Au fil des mots (125) : « pillage »

Baronne de Rothschild et les siens

Alors l’idée me traverse que tout n’est peut-être pas perdu, qu’il ne faut jamais désespérer de la sensibilité dans l’homme et que jusqu’à la fin il y a quelque chose à sauver de l’âme la plus vile. Comme il se dirige vers ma rangée et que je fais partie des tableaux sortis des caisses pour être régulièrement montrés aux visiteurs, il sera peut-être sensible sinon à l’éclat que l’on m’attribue du moins au génie d’Ingres. Le petit homme maigre qui flotte dans son uniforme s’arrête effectivement devant moi, se campe sur ses deux jambes, les mains dans les poches, le buste en arrière, pour m’observer plus longuement ; il semble troublé par ce qui se dégage du portrait, peut-être même ému, qui sait. Mais, lorsqu’il se rapproche de la caisse contre laquelle je suis posée et qu’il lit mon nom sur l’étiquette, il a un brusque mouvement de recul ; une grimace violente le défigure soudain, une moue de mépris tord sa bouche, il prend son inspiration et expectore un épais crachat que je reçois en pleine figure, puis il passe son chemin.

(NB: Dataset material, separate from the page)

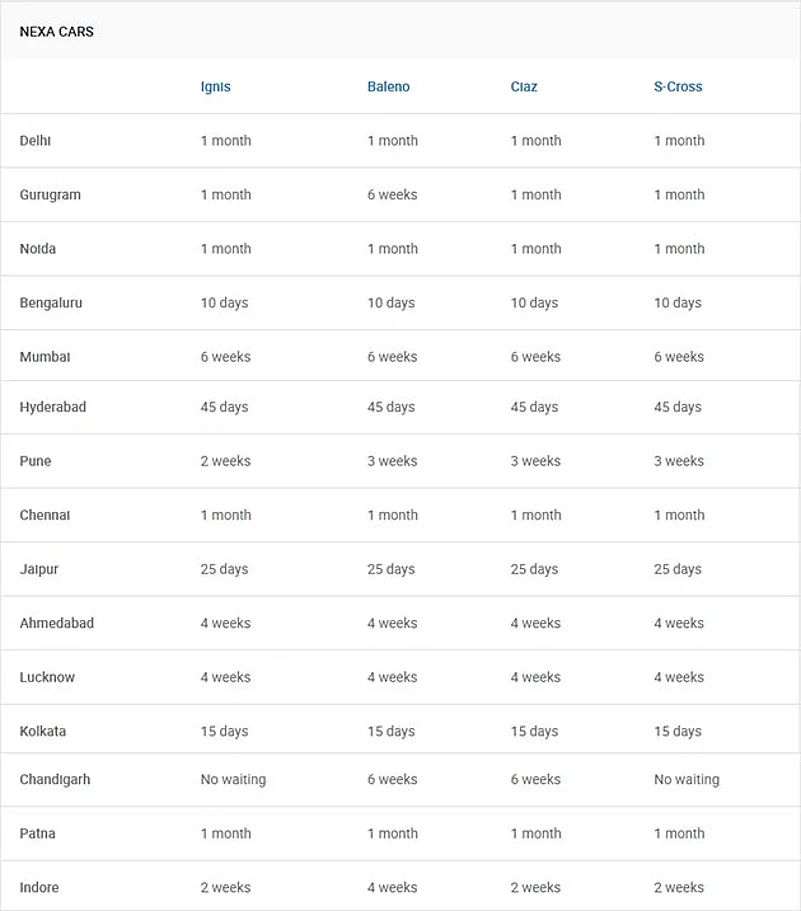Click the S-Cross column header link
The image size is (801, 911).
[x=678, y=87]
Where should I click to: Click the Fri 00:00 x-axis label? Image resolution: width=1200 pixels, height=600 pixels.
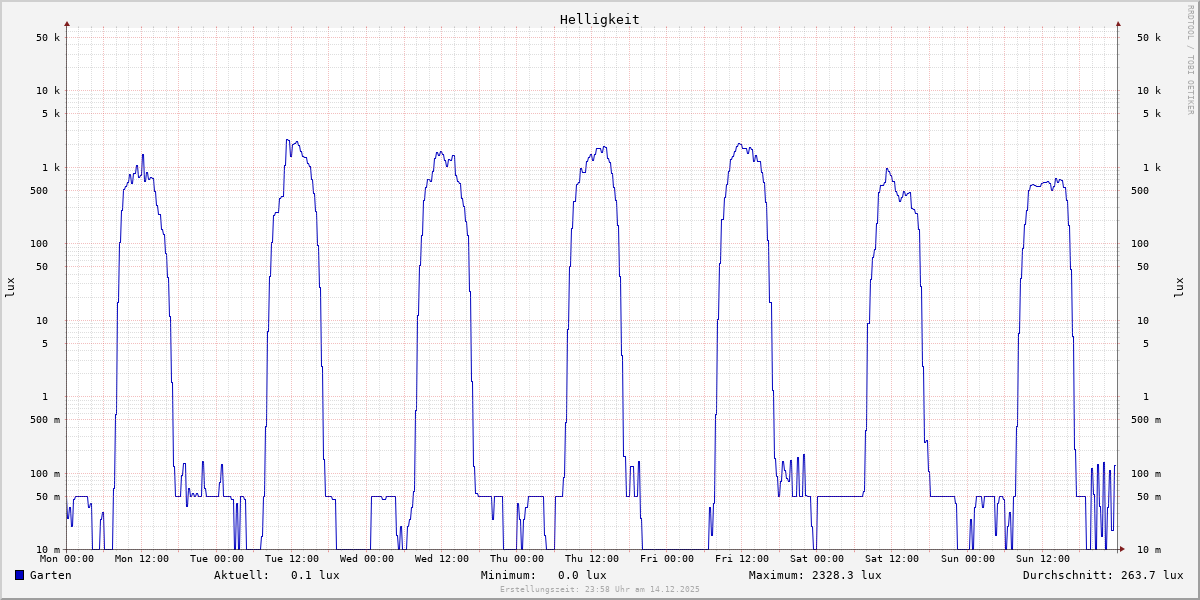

Il n’y a pas de mots pour dire cette humiliation-là. Un homme arrivé impromptu peu avant a assisté à la scène mais il est resté en retrait ; c’est l’un des experts en art. Il attend que le Gauleiter ait disparu pour s’avancer vers moi, sortir son mouchoir blanc et effacer l’immondice qui dégouline sur mon visage. Il croit essuyer des traces de salive quand ce sont des traces de larmes. (…)

Plus un bruit, plus une lueur. Le noir et le silence absolus. J’entends les appels de mes compagnons d’infortune. Est-ce le râle de l’Astronome qui se mêle aux murmures de la Pompadour ? Aucun d’entre nous n’est assuré de survivre à cet enterrement collectif. Combien de siècles faudra-t-il pour qu’on nous retrouve ? (…) Comment supporteront-ils cette épreuve, mes compagnons d’infortune, les livres si précieux de la Biblioteca Herziana de Rome et la Madone de Michel-Ange, le sarcophage grec de Salonique et les fameux Rembrandt, nos propres bronzes baroques et les Lippi déménagés à la hâte de l’abbaye de Monte Cassino ?

Un silence d’une rare intensité enveloppe notre musée souterrain. (…)

Il a suffi que la silhouette des premiers soldats se détache au loin, bien que la puissance aveuglante du halo ne permette pas de distinguer les uniformes, juste leur couleur et la forme des casques. On respire mieux au fur et à mesure que l’on voit mieux. Un officier est à leur tête. Il semble tellement sidéré par le spectacle qu’il est incapable de prononcer le moindre mot. (…) L’Allemand, historien de l’art dans le civil, l’accompagne dans cette première tournée d’inspection. On dirait deux collègues étudiant une collection. Ce qu’ils sont, au fond. (…)

Alors qu’ils poursuivent leur visite, le colonel Davitt prend la mesure de sa découverte. Tant et si bien qu’il enchaîne les superlatifs pour décrire cette réunion d’oeuvres d’art qu’aucun musée au monde ne pourra plus jamais présenter, sauf à déclencher une nouvelle guerre mondiale assortie d’un pillage généralisé. Puis les commentaires des visiteurs baissent d’intensité jusqu’à se fondre dans une sidération muette. C’est signe qu’ils sont parvenus devant L’Agneau mystique de Gand…

Pierre ASSOULINE, Le portrait

4 commentaires sur “Au fil des mots (125) : « pillage »

  1. Oh la la……
    Vite me le procurer!
    Et quels sont les gens en grand habit devant le tableau à nouveau accroché?
    Une arrière arrière petite fille de la dame magnifique de la toile?
    Je vais me régaler…..

    Aimé par 1 personne

  2. 4ème de couverture : Et si un tableau pouvait parler ? Dire tout ce qu’il voit et tout ce qu’il entend, partout où il est accroché ? Le portrait de la baronne Betty de Rothschild, peint par Ingres en 1848, raconte un siècle et demi des fastes et des tourments de la famille. Du 19 rue Laffitte, où se croisaient le duc d’Orléans, Rossini, Chopin, Balzac, Adolphe Thiers et Napoléon III, à l’hôtel Lambert aujourd’hui, en passant par les années sombres de l’Occupation et les généreux prêts aux musées, se dévoile l’une des plus célèbres et des plus secrètes dynasties financières d’Europe.